§ What is required: Output exactly the lines from the one containing "Given: Toggle the Recent & Next filter" through the final line of the entries below, both included, and skip the pictures.
════════════════════
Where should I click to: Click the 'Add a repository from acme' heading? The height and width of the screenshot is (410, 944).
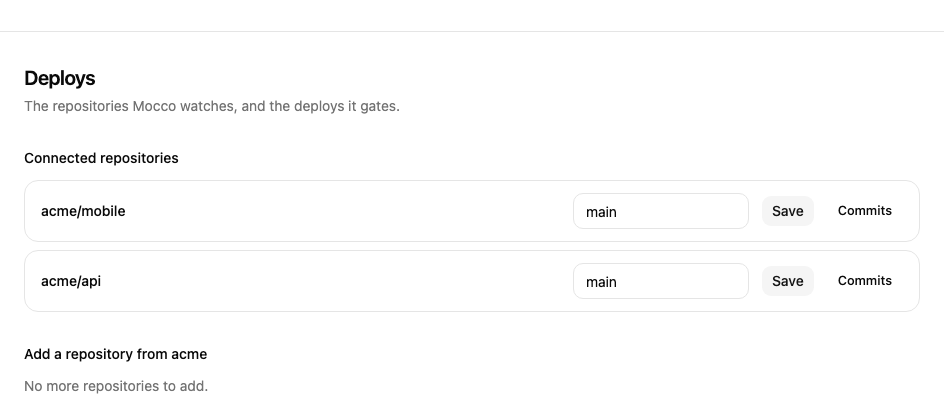[116, 354]
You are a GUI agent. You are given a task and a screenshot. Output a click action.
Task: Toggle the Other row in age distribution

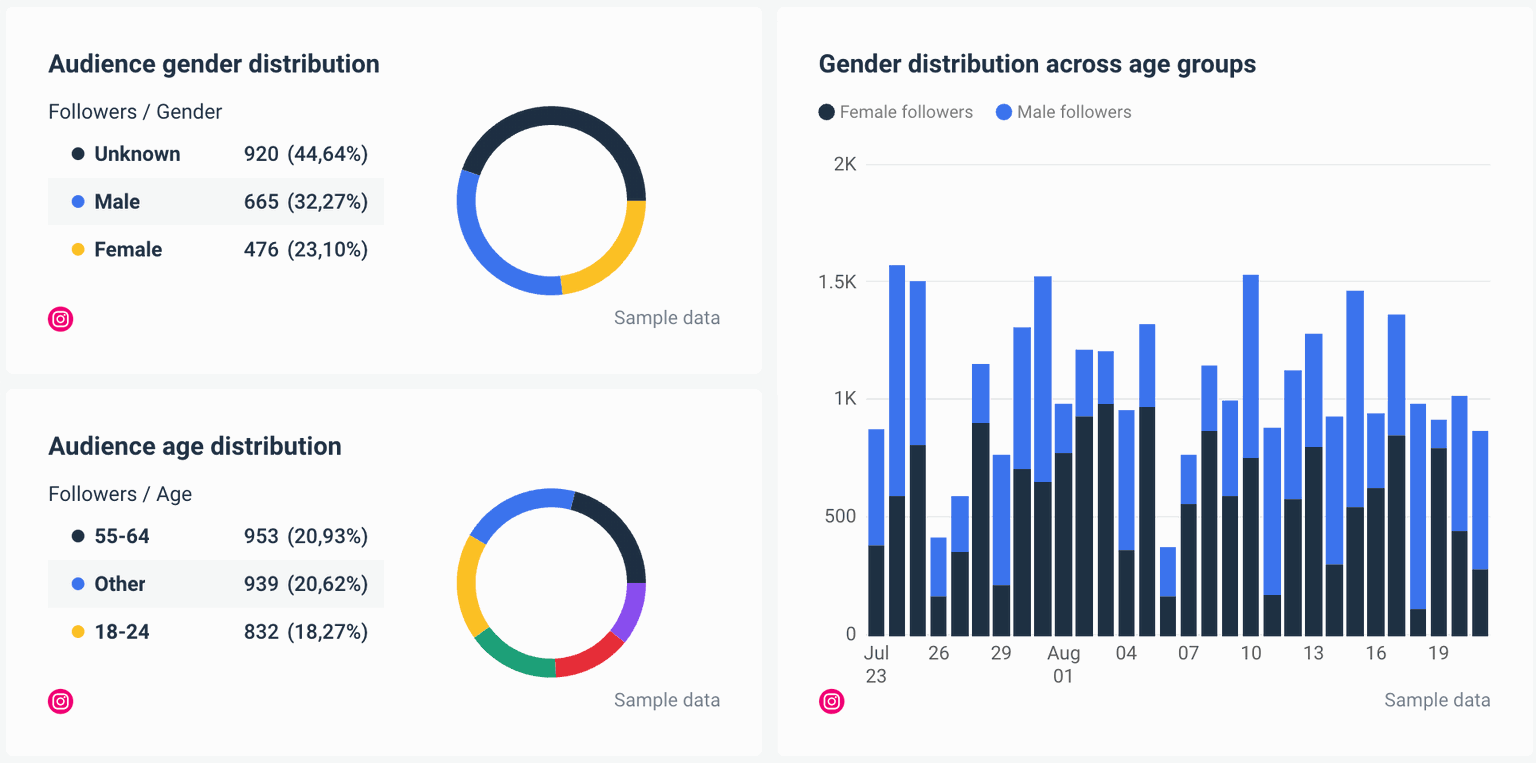coord(216,584)
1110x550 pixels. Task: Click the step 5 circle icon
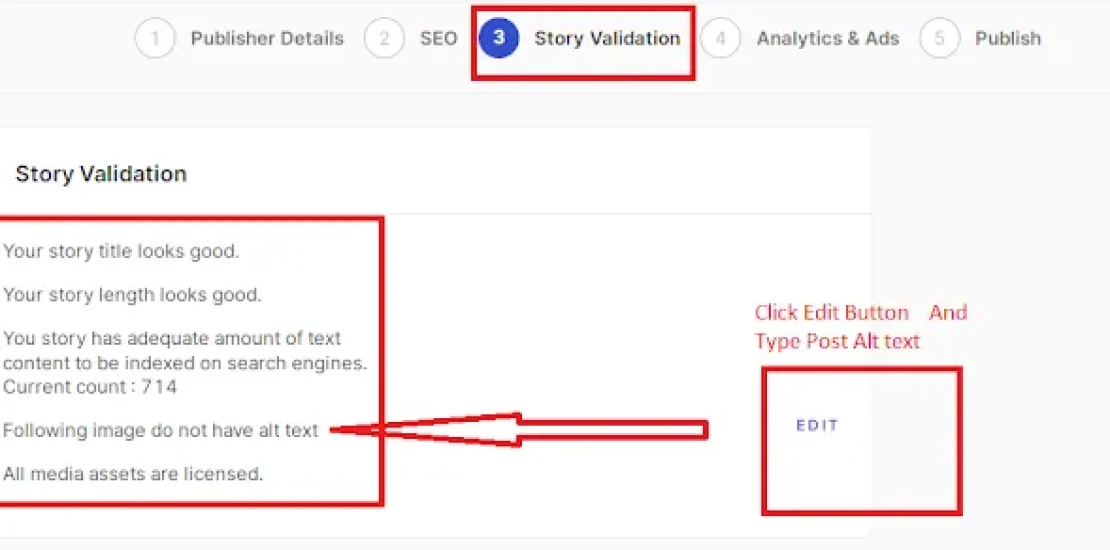[939, 39]
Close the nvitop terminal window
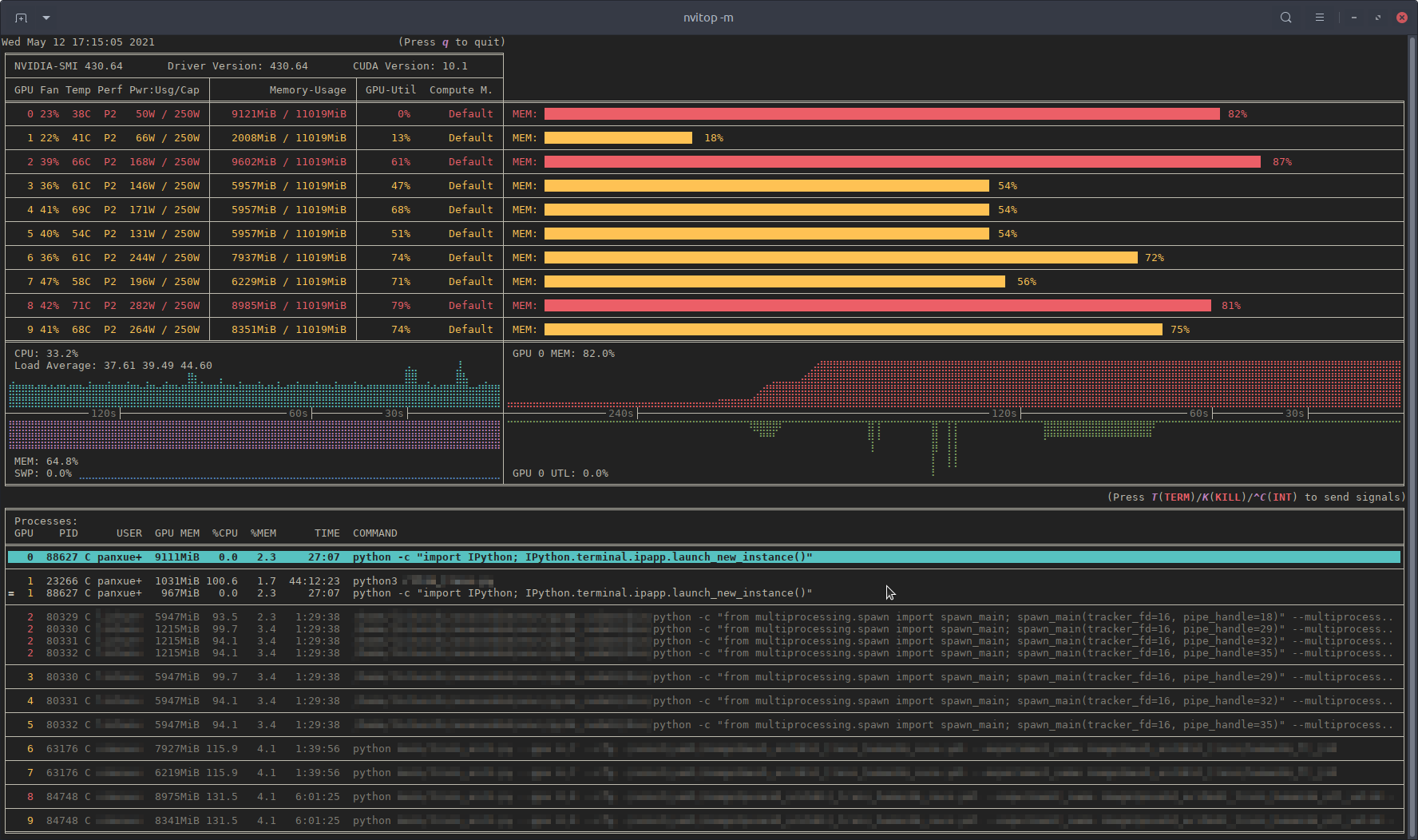 (x=1402, y=18)
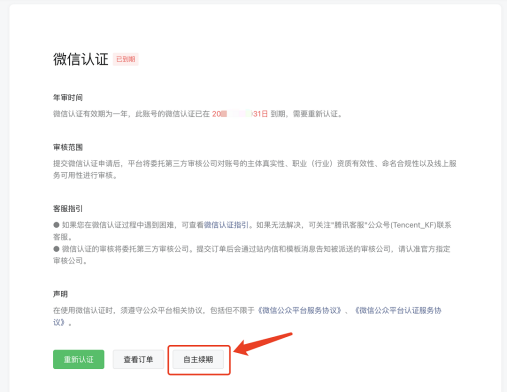Screen dimensions: 507x392
Task: Open 查看订单 to view orders
Action: [138, 359]
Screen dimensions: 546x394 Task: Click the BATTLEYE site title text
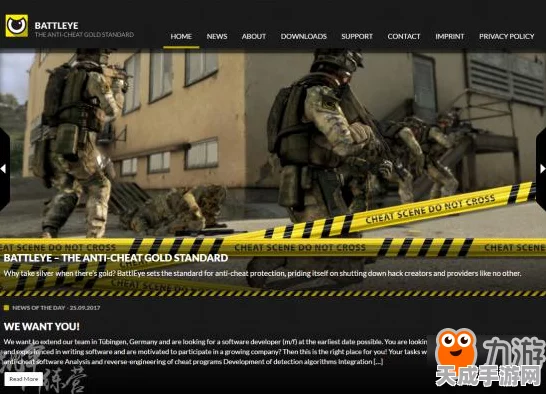(x=56, y=25)
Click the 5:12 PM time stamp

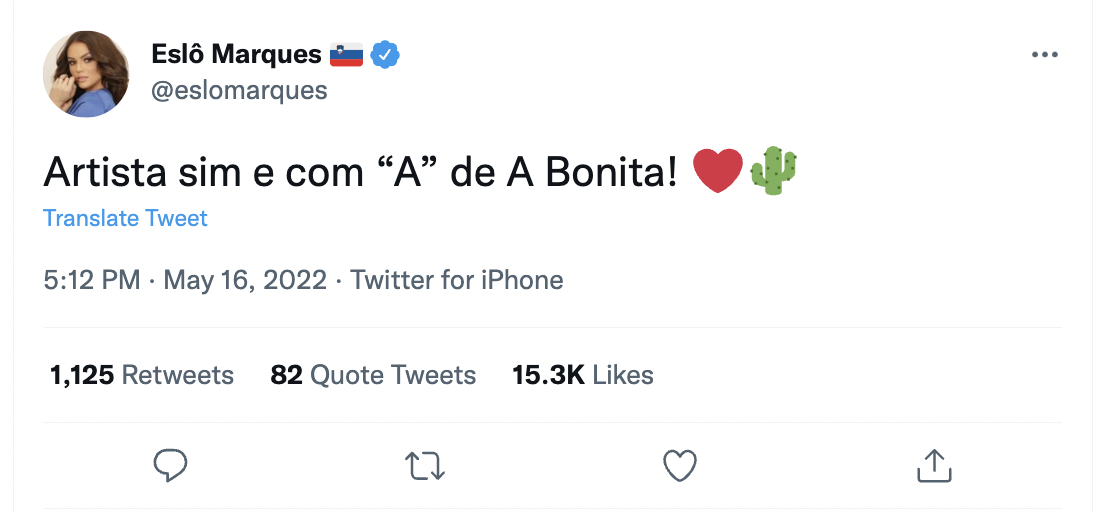click(92, 280)
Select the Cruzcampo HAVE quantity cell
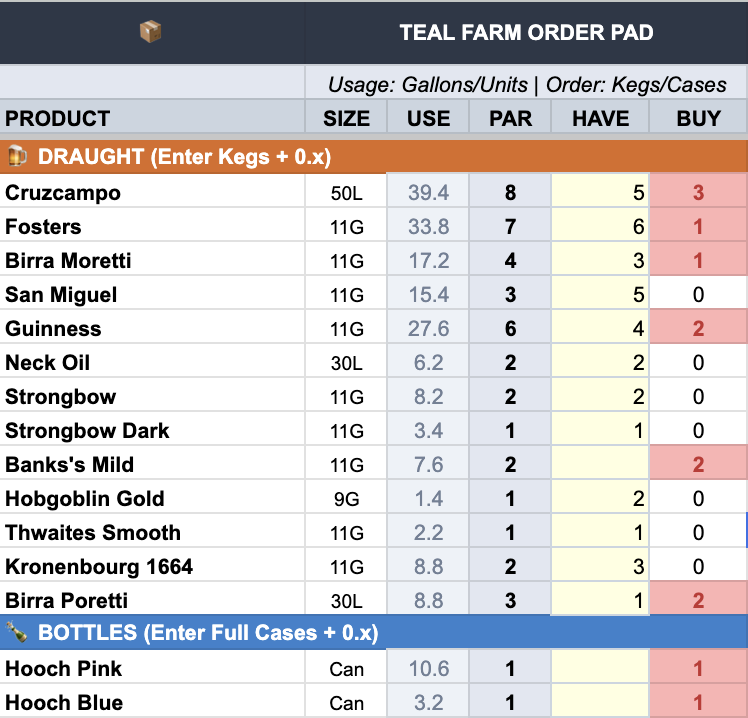The image size is (748, 718). pos(600,193)
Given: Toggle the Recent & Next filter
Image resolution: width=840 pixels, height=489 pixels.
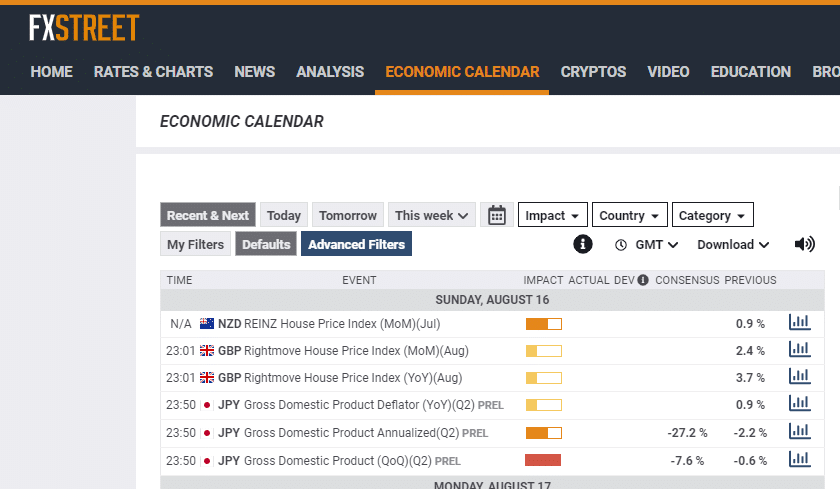Looking at the screenshot, I should tap(208, 215).
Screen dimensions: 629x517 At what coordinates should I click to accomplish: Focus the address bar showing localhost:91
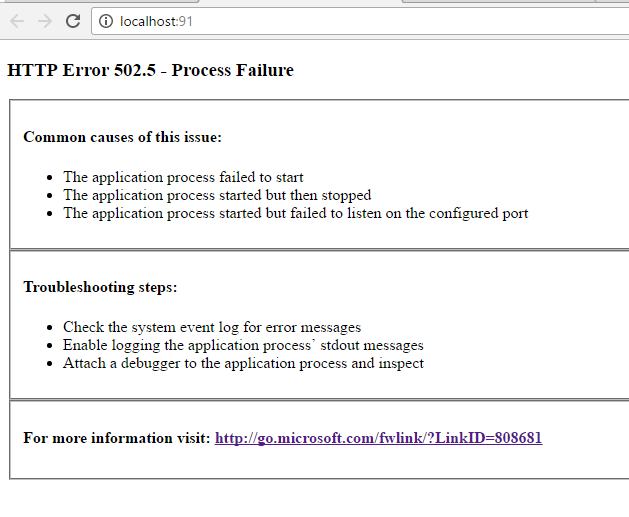pos(360,21)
════════════════════
§ Solution for this exercise:
Given: Toggle the Recent & Next filter
Image resolution: width=840 pixels, height=489 pixels.
Looking at the screenshot, I should tap(208, 215).
Screen dimensions: 629x517 At what coordinates should I click to accomplish: Focus the address bar showing localhost:91
pos(360,21)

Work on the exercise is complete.